An art dealer, and since he somehow realizes after three years that that wasn’t it, a little school teacher in England. And in the midst of that the decision: to become a priest. He goes to Brussels and learns Greek and Latin. But why the detour? Aren’t there people somehow who don’t expect their priest to know Greek or Latin? And so he becomes what is called an evangelist, and he goes to a mining district and tells the people the story of the gospel. And while he talks, he begins to draw. And finally he doesn’t even notice how he’s stopped talking and is only drawing. And from then on, that’s all he does, until his last hour, when he decides to stop everything because he might not be able to paint for weeks; at that point it seems natural for him to give up everything, especially life. What a biography!

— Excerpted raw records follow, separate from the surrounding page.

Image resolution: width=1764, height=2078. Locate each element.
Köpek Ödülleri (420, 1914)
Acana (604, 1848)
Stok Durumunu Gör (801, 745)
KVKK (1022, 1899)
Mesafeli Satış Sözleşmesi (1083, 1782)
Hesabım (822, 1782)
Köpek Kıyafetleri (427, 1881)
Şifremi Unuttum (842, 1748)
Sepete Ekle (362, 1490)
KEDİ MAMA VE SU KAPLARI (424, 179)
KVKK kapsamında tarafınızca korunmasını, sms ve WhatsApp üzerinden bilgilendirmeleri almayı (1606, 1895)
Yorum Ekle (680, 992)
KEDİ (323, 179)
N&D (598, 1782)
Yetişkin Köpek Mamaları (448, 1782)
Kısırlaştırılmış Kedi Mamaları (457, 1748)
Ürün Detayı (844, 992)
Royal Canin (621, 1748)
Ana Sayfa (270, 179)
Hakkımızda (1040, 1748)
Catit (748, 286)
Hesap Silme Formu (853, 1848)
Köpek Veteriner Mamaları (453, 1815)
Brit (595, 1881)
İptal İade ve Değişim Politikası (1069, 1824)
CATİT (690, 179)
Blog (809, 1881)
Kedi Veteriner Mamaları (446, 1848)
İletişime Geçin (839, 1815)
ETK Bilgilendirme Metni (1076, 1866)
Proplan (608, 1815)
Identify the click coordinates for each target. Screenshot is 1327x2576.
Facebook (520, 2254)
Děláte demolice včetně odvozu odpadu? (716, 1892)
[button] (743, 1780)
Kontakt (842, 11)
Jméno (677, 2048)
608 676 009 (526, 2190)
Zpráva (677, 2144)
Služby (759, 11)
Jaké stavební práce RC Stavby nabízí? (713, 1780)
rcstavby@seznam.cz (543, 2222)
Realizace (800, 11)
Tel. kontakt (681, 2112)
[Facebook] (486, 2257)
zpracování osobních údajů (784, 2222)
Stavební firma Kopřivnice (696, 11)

Ah, how he, too, renounced and renounced. His self-portrait in the portfolio looks shabby and tormented, almost desperate, but not devastated: the way a dog looks when it’s in a bad way. He holds out his face and you take note of the fact: he is in a bad way, day and night. But in his paintings (the arbre fleuri) poverty has already become rich: a great splendor from within. And that’s how he sees everything: as a poor man; just compare his parks. These too are expressed with such quietness and simplicity, as if for poor people, so they can understand; without going into the extravagance that’s in these trees; as if to do that would already be taking sides. He isn’t on anyone’s side, isn’t on the side of the parks, and his love for all these things is directed at the nameless, and that’s why he himself concealed it. He does not show it, he has it. And quickly takes it out of himself and puts it into the work, into the innermost and incessant part of the work: quickly: and no one has seen it.